Below are records; work out how many of their lines hold the string "axis" and give that number alone.

* Dataset extract

----

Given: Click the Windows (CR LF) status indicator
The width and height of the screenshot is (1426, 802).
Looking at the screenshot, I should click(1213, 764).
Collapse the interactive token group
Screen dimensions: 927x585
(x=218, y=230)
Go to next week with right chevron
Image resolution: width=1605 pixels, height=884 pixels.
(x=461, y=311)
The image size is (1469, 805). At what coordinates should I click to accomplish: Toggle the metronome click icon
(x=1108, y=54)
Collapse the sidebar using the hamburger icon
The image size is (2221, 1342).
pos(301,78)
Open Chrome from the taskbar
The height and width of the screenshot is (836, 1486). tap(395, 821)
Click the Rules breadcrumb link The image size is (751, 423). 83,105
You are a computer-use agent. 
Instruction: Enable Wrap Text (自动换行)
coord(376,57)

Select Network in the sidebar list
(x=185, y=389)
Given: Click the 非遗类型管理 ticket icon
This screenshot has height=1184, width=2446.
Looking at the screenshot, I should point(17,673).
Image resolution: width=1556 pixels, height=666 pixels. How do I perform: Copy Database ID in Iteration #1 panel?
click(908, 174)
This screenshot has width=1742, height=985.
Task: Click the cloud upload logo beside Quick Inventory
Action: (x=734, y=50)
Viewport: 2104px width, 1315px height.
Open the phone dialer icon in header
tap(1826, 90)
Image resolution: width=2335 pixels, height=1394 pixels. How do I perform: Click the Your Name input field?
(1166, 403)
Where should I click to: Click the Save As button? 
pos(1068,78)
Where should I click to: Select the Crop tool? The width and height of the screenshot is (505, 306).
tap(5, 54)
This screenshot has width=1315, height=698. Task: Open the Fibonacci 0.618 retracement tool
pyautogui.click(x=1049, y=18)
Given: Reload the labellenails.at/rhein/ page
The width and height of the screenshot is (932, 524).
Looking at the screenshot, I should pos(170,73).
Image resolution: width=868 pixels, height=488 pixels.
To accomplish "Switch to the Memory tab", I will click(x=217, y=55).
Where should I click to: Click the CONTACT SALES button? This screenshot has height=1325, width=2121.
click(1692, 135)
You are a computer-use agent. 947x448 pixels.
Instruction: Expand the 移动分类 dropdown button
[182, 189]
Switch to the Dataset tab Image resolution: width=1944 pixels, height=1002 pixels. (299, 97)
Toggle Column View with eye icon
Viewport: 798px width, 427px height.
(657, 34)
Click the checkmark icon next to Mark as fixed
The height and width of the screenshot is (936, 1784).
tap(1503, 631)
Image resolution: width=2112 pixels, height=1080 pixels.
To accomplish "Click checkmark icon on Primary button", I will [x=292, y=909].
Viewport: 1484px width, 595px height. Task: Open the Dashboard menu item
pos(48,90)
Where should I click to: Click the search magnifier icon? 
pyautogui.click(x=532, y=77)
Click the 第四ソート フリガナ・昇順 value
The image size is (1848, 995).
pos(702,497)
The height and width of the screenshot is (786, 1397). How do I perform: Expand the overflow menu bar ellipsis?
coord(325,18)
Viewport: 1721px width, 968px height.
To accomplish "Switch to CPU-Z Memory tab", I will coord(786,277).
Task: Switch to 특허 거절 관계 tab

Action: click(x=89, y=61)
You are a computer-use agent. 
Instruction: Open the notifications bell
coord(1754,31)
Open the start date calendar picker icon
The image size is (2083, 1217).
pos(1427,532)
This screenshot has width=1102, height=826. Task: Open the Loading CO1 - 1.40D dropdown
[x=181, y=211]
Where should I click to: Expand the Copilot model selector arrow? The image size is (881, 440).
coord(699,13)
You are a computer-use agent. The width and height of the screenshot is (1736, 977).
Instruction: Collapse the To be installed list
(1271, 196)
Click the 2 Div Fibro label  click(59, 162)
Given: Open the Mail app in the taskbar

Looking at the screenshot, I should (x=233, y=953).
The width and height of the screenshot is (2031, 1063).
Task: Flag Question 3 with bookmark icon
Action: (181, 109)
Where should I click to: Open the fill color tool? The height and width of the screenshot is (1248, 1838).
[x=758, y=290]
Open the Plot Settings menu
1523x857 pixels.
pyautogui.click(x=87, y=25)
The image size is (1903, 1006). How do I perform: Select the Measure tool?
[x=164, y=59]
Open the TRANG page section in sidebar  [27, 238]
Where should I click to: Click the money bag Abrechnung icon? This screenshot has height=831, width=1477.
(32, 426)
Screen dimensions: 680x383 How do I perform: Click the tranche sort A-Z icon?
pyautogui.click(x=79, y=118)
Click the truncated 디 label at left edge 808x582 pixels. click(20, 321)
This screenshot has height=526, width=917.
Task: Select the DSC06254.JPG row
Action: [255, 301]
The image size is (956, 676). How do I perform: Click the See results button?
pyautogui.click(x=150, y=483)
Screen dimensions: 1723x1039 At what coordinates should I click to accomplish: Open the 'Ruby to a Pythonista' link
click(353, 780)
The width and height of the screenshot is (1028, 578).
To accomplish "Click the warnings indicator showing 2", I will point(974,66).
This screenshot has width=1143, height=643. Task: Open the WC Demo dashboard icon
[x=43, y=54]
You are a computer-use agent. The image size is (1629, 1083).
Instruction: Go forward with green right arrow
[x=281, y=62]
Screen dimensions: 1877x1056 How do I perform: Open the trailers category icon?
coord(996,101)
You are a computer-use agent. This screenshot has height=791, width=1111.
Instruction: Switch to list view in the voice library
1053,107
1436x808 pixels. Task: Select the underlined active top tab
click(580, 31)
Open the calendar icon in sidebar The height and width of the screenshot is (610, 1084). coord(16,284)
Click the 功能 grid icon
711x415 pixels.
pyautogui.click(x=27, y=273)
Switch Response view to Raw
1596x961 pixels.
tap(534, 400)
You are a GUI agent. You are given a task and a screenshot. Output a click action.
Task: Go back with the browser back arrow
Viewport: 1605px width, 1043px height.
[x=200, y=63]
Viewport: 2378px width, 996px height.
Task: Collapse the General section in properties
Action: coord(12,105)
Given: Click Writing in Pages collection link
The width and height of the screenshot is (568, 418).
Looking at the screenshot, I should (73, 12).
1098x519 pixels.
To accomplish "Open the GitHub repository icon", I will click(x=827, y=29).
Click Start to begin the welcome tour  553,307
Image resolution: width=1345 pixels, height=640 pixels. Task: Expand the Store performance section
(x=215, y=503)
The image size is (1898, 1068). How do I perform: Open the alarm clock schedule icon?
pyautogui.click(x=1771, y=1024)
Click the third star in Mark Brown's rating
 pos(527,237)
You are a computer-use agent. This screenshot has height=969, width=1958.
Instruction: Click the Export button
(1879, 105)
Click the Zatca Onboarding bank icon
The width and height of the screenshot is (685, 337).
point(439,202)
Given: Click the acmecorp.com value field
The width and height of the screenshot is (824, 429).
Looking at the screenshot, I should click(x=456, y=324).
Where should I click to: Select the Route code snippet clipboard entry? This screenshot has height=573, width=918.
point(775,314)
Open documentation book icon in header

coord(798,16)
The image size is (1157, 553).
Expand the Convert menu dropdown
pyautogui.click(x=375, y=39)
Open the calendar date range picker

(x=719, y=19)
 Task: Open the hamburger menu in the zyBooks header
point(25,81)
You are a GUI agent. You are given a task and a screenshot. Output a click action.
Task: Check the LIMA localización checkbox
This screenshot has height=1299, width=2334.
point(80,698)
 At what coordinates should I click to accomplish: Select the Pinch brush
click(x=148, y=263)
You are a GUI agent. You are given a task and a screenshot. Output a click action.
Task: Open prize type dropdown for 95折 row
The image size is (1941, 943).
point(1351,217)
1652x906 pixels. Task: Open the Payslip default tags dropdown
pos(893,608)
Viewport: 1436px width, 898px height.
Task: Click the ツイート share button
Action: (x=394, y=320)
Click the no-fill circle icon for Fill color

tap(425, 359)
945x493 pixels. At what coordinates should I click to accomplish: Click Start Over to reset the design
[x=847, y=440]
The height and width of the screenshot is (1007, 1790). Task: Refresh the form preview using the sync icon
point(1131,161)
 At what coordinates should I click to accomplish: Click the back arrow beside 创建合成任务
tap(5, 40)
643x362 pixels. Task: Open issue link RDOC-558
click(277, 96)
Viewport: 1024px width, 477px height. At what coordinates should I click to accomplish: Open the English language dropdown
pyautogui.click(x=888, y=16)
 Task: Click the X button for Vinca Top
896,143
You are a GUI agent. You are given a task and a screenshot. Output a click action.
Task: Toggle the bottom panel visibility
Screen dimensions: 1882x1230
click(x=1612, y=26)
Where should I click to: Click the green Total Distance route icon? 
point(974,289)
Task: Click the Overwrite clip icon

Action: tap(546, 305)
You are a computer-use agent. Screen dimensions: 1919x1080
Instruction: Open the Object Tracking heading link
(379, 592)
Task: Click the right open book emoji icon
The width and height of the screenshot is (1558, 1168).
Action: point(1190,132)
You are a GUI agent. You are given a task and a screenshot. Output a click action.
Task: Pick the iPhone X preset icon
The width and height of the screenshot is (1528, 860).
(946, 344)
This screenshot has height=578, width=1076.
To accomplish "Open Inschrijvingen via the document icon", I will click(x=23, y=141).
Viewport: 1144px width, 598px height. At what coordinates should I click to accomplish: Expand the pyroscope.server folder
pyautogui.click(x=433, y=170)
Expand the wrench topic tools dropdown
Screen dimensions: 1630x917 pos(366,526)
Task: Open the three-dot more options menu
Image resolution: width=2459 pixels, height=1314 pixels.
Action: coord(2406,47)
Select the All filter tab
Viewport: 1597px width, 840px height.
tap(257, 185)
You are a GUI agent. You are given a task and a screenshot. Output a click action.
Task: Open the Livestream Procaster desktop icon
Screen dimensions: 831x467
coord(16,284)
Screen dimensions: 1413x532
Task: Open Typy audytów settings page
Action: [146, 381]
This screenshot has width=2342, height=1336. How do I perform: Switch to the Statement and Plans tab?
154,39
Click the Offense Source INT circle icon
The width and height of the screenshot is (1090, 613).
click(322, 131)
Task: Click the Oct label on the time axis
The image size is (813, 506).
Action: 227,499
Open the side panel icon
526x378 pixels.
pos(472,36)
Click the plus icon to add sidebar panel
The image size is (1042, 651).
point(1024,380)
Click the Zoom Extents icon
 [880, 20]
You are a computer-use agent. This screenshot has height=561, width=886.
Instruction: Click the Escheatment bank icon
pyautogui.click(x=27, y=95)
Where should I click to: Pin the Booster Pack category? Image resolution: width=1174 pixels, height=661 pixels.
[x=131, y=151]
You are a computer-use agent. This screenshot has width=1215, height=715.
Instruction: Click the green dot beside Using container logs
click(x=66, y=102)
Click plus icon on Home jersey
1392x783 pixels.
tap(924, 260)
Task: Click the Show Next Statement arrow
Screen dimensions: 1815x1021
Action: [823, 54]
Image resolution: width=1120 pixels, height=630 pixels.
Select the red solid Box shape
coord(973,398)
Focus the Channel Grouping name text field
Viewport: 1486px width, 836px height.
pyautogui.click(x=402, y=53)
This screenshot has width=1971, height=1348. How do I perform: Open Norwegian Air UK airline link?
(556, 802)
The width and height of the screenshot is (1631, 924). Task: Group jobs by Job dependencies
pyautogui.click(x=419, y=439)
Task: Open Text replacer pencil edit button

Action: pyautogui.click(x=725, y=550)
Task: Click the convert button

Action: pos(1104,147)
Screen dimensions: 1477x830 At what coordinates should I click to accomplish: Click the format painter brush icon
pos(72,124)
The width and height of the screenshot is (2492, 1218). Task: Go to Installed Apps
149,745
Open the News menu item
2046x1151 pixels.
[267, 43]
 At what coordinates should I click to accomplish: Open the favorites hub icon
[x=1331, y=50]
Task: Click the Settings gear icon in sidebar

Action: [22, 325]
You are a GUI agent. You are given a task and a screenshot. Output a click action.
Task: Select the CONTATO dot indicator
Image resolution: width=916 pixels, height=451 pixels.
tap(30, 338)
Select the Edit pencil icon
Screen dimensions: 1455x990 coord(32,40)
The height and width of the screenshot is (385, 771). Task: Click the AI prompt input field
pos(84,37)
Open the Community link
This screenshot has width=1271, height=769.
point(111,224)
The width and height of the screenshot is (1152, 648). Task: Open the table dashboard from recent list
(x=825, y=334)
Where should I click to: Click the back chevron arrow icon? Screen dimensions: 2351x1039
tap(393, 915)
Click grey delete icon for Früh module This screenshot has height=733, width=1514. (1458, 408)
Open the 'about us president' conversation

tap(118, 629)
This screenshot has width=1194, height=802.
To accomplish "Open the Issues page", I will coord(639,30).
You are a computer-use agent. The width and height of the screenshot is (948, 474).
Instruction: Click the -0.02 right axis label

----

* Result below
2